(Saved data entries)

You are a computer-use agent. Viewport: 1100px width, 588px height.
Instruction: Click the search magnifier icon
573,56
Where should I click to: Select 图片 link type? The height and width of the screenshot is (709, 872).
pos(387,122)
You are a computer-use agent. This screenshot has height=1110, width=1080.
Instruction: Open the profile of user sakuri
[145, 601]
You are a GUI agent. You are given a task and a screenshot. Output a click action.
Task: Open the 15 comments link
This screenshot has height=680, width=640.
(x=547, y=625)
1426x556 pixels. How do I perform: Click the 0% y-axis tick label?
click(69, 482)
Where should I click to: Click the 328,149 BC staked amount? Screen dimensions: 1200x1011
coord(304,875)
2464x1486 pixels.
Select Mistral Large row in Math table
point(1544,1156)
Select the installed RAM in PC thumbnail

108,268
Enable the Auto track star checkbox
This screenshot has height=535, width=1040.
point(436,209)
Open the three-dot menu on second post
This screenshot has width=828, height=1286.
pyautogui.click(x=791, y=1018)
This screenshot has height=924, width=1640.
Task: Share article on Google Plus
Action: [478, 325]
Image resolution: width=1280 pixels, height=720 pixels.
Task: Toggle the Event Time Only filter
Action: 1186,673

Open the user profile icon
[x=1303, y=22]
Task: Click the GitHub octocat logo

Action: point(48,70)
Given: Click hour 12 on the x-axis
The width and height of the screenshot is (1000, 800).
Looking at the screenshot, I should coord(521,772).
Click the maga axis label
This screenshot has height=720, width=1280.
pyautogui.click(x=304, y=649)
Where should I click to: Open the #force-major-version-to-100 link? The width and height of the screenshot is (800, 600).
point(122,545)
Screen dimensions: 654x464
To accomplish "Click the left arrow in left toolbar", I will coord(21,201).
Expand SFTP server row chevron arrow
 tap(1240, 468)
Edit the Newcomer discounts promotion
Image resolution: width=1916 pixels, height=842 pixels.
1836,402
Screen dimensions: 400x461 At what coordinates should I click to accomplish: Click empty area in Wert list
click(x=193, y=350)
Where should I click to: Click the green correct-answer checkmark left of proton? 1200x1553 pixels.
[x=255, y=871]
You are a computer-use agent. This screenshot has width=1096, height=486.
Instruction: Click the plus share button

About this task
Print exactly the lines above, between the one holding "The width and height of the screenshot is (1000, 800)." and the one holding "Screen dimensions: 654x464", inclusive, and nothing besides.

Your response
The width and height of the screenshot is (1000, 800).
Looking at the screenshot, I should coord(521,772).
Click the maga axis label
This screenshot has height=720, width=1280.
pyautogui.click(x=304, y=649)
Where should I click to: Open the #force-major-version-to-100 link? The width and height of the screenshot is (800, 600).
point(122,545)
Screen dimensions: 654x464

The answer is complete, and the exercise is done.